Consumers don’t need or want level playing fields. They simply want the best product at the lowest price.


The appropriate perspective for any analysis of tying agreements is the self-interest of the consumer, not the welfare of a particular manufacturer or competitor. Prospective buyers of personal computers are like other consumers. They want as much total product as they can get for the lowest cost.

From a consumer perspective, Windows 95 with an integrated Explorer is better than Windows 95 without Explorer or with Explorer only at some additional cost.

PC manufacturers are not “coerced” into taking Explorer, even though some have complained loudly about Microsoft’s tough negotiation stance. The simple fact is that most, if not all, PC users want Explorer with their Windows 95. Almost no PC manufacturer can risk selling its product without including Explorer because rival PC manufacturers would provide Explorer at no cost to consumers.

This is the basic reason that PC manufacturers accept Microsoft’s licensing condition that Explorer not be deleted.

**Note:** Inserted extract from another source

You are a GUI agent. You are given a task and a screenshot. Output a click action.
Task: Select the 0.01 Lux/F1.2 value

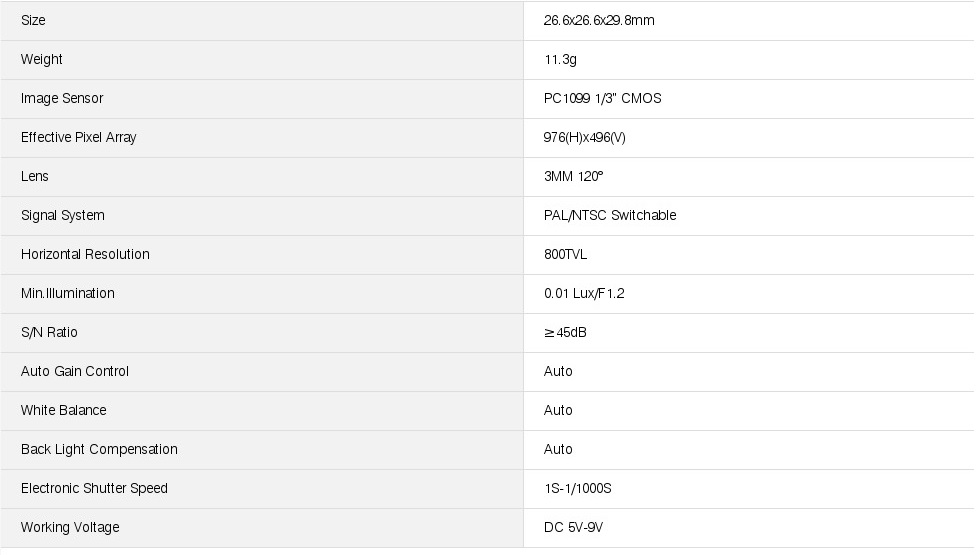coord(584,293)
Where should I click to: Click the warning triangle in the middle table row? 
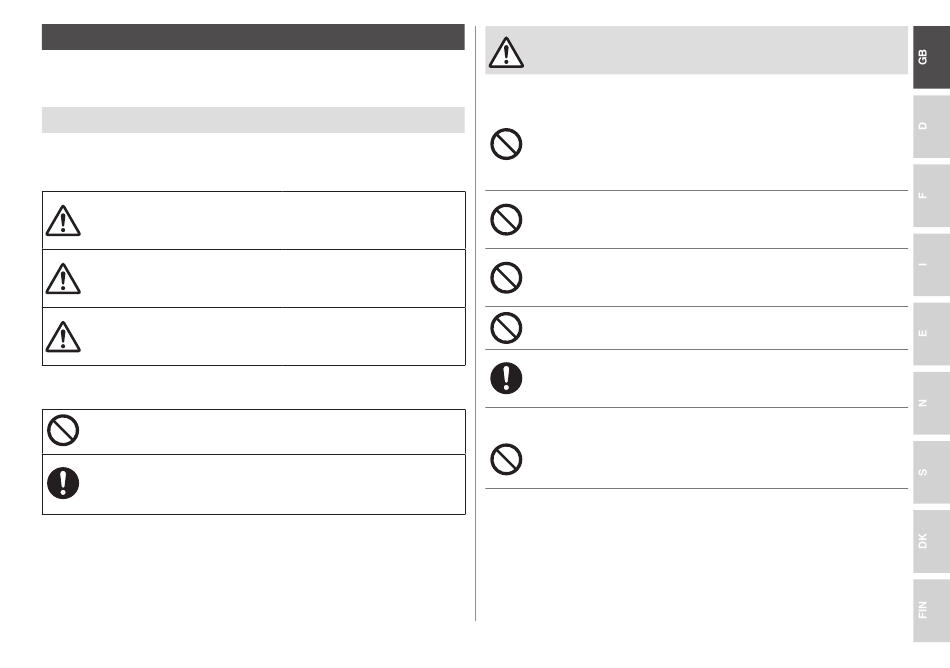click(x=63, y=279)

Competition in the PC market aligns the consumer’s interest with that of Microsoft.

But does the Microsoft licensing agreement itself restrain trade?

It might if it contained a clause forbidding the licensee PC maker from installing “competitive” browsers or dealing in the products of a competitor of Microsoft. Such language was common in tying cases tried decades ago, and the Justice Department won all of those handily.

But currently, Microsoft places no outside restraint whatever on PC makers with respect to installation of competitive products—including browsers.

Antitrust enthusiasts have also argued that trade could be restrained if Microsoft’s tying agreement (or product integration) sharply reduced the sales of competitive browsers. But this theory of “restraint” makes no sense. Overall trade is not restrained when some firms do more business while other firms do less.

Further, if it is assumed that Microsoft’s browser is actually superior to the competitive browser it replaces, then overall trade has been expanded, not restrained, by the tie-in.

Netscape Communications Corp., the nation’s largest browser manufacturer, has complained that the tying arrangement is unfair because Microsoft is using its popular operating system to leverage open the browser market. But this argument is a variation of the discredited “level playing field” theory employed to justify protectionism.

Business competition is never fair or “even,” and any attempt to make it so will create strong disincentives to gain market advantages and pass them along to consumers. Consumers don’t need or want level playing fields. They simply want the best product at the lowest price. And they certainly don’t want competition itself “restrained” by antitrust regulation.

Microsoft will undoubtedly pull out all of the stops to win the semantic battle over the consent decree. The larger battle, however, is the general freedom of firms to innovate within the context of an increasingly irrelevant antitrust paradigm.

It’s well past the time for policy-makers to begin a serious debate over selective antitrust repeal.

D.T. Armentano is professor emeritus in economics at the University of Hartford and an adjunct scholar at the Cato Institute.